Heritage Buildings and Conservation Areas

Why is different action required for traditional properties?

There are around 450,000 traditionally constructed (pre-1919) buildings across the country, many of which are in use as private homes, offices, and public buildings. Scotland’s built heritage plays an important role in the country’s wider historic environment that needs to be protected. However, as there is also an urgent need to take action for climate change to protect Scotland’s future, we need to strike a balance between adapting some of our heritage assets to make them more resilient to the effects of our changing climate, without detracting from their overall attractiveness or that of their surroundings.
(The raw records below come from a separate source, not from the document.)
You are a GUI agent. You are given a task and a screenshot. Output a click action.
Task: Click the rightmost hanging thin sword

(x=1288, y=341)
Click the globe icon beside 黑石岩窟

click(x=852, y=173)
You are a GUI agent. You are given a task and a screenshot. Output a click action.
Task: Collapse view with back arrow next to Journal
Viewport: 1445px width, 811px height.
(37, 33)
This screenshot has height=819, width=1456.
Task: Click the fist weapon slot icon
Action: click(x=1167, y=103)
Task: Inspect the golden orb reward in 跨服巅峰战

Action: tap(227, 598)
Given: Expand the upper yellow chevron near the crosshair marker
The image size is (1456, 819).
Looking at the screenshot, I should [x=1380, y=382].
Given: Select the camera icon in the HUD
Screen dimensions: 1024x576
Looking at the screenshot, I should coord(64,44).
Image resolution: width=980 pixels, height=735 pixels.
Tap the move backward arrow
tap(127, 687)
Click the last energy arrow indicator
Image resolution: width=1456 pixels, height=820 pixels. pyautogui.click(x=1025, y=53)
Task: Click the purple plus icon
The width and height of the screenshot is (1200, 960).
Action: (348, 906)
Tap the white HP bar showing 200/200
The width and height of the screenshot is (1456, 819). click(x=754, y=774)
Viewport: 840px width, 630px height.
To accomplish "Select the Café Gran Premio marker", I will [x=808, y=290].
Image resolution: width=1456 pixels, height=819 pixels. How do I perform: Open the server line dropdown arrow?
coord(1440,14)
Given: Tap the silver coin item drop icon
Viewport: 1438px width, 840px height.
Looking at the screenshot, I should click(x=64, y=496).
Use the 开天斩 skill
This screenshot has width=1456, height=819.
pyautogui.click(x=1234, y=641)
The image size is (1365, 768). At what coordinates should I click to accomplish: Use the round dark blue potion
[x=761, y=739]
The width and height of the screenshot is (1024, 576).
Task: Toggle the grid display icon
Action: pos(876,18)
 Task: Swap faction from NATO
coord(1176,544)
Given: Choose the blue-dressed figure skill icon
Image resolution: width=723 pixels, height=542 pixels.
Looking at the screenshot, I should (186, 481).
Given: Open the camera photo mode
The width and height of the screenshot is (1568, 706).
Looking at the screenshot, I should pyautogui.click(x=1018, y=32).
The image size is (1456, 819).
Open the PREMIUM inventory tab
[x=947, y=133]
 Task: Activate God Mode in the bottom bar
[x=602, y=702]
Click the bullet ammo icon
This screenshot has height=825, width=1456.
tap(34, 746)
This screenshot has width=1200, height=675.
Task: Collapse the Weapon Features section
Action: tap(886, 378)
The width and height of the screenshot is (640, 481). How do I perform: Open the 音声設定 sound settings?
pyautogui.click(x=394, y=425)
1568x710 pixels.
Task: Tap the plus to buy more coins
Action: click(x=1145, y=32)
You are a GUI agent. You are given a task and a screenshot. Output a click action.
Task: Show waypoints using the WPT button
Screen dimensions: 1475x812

It is possible to care for, improve and adapt heritage properties to prolong their life and make them more energy efficient and resilient to the effects of climate change. However, in doing so it is necessary to follow certain processes and requirements to ensure that any changes are done so in a sympathetic and considered way, to ensure there are no detrimental effects to the heritage value of the property, and/or the surrounding area.

When thinking about what best to do to help tackle the effects of climate change, making changes to historic properties can sometimes at first appear to be a daunting challenge, but this need not be the case. It is possible to care for, improve and adapt our traditional properties to safeguard them for the future, make them more energy efficient, and improve their resilience to changing weather conditions. It does, however, require a little bit of extra care and consideration to make these changes in a sensitive way.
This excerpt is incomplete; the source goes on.